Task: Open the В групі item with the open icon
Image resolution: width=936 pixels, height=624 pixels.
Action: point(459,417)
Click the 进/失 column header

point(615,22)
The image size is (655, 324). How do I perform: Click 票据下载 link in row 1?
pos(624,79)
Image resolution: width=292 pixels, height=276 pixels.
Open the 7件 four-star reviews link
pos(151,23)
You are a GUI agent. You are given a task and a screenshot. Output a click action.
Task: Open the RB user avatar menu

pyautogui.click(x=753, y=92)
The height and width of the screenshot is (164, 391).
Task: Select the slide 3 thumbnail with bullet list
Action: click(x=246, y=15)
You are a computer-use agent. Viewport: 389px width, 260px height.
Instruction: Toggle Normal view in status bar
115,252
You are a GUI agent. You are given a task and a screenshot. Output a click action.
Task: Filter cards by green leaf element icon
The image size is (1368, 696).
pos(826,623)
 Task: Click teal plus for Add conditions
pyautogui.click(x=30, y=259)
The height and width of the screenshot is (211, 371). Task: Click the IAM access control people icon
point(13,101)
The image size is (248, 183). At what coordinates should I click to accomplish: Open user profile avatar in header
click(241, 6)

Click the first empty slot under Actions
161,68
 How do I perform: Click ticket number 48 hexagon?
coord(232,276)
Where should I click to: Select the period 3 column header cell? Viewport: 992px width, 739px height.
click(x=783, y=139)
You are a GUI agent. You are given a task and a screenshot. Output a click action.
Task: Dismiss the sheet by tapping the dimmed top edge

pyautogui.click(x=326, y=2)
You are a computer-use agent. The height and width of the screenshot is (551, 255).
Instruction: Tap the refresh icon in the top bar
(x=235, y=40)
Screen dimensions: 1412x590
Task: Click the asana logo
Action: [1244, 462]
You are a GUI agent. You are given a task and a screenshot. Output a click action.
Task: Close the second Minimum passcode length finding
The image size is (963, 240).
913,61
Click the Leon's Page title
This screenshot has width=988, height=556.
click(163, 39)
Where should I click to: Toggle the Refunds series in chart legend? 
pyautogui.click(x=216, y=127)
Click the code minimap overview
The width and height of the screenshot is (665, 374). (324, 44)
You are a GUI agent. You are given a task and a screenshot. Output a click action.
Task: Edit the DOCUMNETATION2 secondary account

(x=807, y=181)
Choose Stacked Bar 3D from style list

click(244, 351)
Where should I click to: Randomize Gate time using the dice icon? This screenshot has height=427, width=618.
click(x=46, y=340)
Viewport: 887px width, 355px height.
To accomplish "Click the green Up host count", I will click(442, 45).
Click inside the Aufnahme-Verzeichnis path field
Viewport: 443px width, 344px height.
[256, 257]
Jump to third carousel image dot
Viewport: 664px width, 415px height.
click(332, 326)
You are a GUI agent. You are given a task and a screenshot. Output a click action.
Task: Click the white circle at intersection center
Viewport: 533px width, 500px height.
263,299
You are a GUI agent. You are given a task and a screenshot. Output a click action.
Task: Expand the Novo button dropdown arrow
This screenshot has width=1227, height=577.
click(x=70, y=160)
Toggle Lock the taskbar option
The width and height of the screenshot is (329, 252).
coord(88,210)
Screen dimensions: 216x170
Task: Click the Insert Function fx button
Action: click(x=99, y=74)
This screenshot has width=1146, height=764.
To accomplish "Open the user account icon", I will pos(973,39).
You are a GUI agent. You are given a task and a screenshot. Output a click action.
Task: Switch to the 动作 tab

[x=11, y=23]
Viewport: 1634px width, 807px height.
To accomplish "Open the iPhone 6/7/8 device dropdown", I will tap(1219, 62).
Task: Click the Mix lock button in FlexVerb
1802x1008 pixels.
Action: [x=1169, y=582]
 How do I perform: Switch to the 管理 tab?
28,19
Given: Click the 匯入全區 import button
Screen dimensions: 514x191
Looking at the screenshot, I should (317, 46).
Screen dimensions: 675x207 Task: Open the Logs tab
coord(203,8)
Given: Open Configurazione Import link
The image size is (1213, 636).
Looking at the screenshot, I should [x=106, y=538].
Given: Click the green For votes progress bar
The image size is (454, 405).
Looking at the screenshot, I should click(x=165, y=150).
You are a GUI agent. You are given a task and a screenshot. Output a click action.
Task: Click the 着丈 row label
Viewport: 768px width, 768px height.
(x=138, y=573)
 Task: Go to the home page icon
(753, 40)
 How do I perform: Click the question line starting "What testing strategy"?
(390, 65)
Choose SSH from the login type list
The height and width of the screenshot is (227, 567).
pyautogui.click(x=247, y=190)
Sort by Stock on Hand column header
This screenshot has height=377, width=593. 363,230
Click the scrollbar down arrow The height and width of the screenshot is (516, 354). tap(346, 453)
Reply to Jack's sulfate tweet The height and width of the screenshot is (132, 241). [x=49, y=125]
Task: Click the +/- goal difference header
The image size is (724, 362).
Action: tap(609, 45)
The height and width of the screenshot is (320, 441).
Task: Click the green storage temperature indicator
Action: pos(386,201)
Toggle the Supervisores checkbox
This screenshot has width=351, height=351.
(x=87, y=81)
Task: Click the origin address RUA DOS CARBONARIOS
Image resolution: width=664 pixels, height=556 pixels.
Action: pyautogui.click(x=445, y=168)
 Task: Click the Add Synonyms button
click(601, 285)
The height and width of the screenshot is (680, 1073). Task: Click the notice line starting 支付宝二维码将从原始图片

-----

## Problem requirements
Each record is to be retyped exactly as it appears.

## Worked solution
Task: Open the В групі item with the open icon
Image resolution: width=936 pixels, height=624 pixels.
Action: point(459,417)
Click the 进/失 column header

point(615,22)
The image size is (655, 324). How do I perform: Click 票据下载 link in row 1?
pos(624,79)
Image resolution: width=292 pixels, height=276 pixels.
Open the 7件 four-star reviews link
pos(151,23)
You are a GUI agent. You are given a task and a screenshot. Output a click action.
Task: Open the RB user avatar menu

pyautogui.click(x=753, y=92)
The height and width of the screenshot is (164, 391).
Task: Select the slide 3 thumbnail with bullet list
Action: click(x=246, y=15)
You are a computer-use agent. Viewport: 389px width, 260px height.
Instruction: Toggle Normal view in status bar
115,252
You are a GUI agent. You are given a task and a screenshot. Output a click action.
Task: Filter cards by green leaf element icon
The image size is (1368, 696).
pos(826,623)
 Task: Click teal plus for Add conditions
pyautogui.click(x=30, y=259)
The height and width of the screenshot is (211, 371). Task: Click the IAM access control people icon
point(13,101)
The image size is (248, 183). At what coordinates should I click to accomplish: Open user profile avatar in header
click(241, 6)

Click the first empty slot under Actions
161,68
 How do I perform: Click ticket number 48 hexagon?
coord(232,276)
Where should I click to: Select the period 3 column header cell? Viewport: 992px width, 739px height.
click(x=783, y=139)
You are a GUI agent. You are given a task and a screenshot. Output a click action.
Task: Dismiss the sheet by tapping the dimmed top edge

pyautogui.click(x=326, y=2)
You are a computer-use agent. The height and width of the screenshot is (551, 255).
Instruction: Tap the refresh icon in the top bar
(x=235, y=40)
Screen dimensions: 1412x590
Task: Click the asana logo
Action: [1244, 462]
You are a GUI agent. You are given a task and a screenshot. Output a click action.
Task: Close the second Minimum passcode length finding
The image size is (963, 240).
913,61
Click the Leon's Page title
This screenshot has width=988, height=556.
click(163, 39)
Where should I click to: Toggle the Refunds series in chart legend? 
pyautogui.click(x=216, y=127)
Click the code minimap overview
The width and height of the screenshot is (665, 374). (324, 44)
You are a GUI agent. You are given a task and a screenshot. Output a click action.
Task: Edit the DOCUMNETATION2 secondary account

(x=807, y=181)
Choose Stacked Bar 3D from style list

click(244, 351)
Where should I click to: Randomize Gate time using the dice icon? This screenshot has height=427, width=618.
click(x=46, y=340)
Viewport: 887px width, 355px height.
To accomplish "Click the green Up host count", I will click(442, 45).
Click inside the Aufnahme-Verzeichnis path field
Viewport: 443px width, 344px height.
[256, 257]
Jump to third carousel image dot
Viewport: 664px width, 415px height.
click(332, 326)
You are a GUI agent. You are given a task and a screenshot. Output a click action.
Task: Click the white circle at intersection center
Viewport: 533px width, 500px height.
263,299
You are a GUI agent. You are given a task and a screenshot. Output a click action.
Task: Expand the Novo button dropdown arrow
This screenshot has width=1227, height=577.
click(x=70, y=160)
Toggle Lock the taskbar option
The width and height of the screenshot is (329, 252).
coord(88,210)
Screen dimensions: 216x170
Task: Click the Insert Function fx button
Action: click(x=99, y=74)
This screenshot has width=1146, height=764.
To accomplish "Open the user account icon", I will pos(973,39).
You are a GUI agent. You are given a task and a screenshot. Output a click action.
Task: Switch to the 动作 tab

[x=11, y=23]
Viewport: 1634px width, 807px height.
To accomplish "Open the iPhone 6/7/8 device dropdown", I will tap(1219, 62).
Task: Click the Mix lock button in FlexVerb
1802x1008 pixels.
Action: [x=1169, y=582]
 How do I perform: Switch to the 管理 tab?
28,19
Given: Click the 匯入全區 import button
Screen dimensions: 514x191
Looking at the screenshot, I should (317, 46).
Screen dimensions: 675x207 Task: Open the Logs tab
coord(203,8)
Given: Open Configurazione Import link
The image size is (1213, 636).
Looking at the screenshot, I should [x=106, y=538].
Given: Click the green For votes progress bar
The image size is (454, 405).
Looking at the screenshot, I should click(x=165, y=150).
You are a GUI agent. You are given a task and a screenshot. Output a click action.
Task: Click the 着丈 row label
Viewport: 768px width, 768px height.
(x=138, y=573)
 Task: Go to the home page icon
(753, 40)
 How do I perform: Click the question line starting "What testing strategy"?
(390, 65)
Choose SSH from the login type list
The height and width of the screenshot is (227, 567).
pyautogui.click(x=247, y=190)
Sort by Stock on Hand column header
This screenshot has height=377, width=593. 363,230
Click the scrollbar down arrow The height and width of the screenshot is (516, 354). tap(346, 453)
Reply to Jack's sulfate tweet The height and width of the screenshot is (132, 241). [x=49, y=125]
Task: Click the +/- goal difference header
The image size is (724, 362).
Action: tap(609, 45)
The height and width of the screenshot is (320, 441).
Task: Click the green storage temperature indicator
Action: pos(386,201)
Toggle the Supervisores checkbox
This screenshot has width=351, height=351.
(x=87, y=81)
Task: Click the origin address RUA DOS CARBONARIOS
Image resolution: width=664 pixels, height=556 pixels.
Action: pyautogui.click(x=445, y=168)
 Task: Click the Add Synonyms button
click(601, 285)
The height and width of the screenshot is (680, 1073). Task: Click the notice line starting 支付宝二维码将从原始图片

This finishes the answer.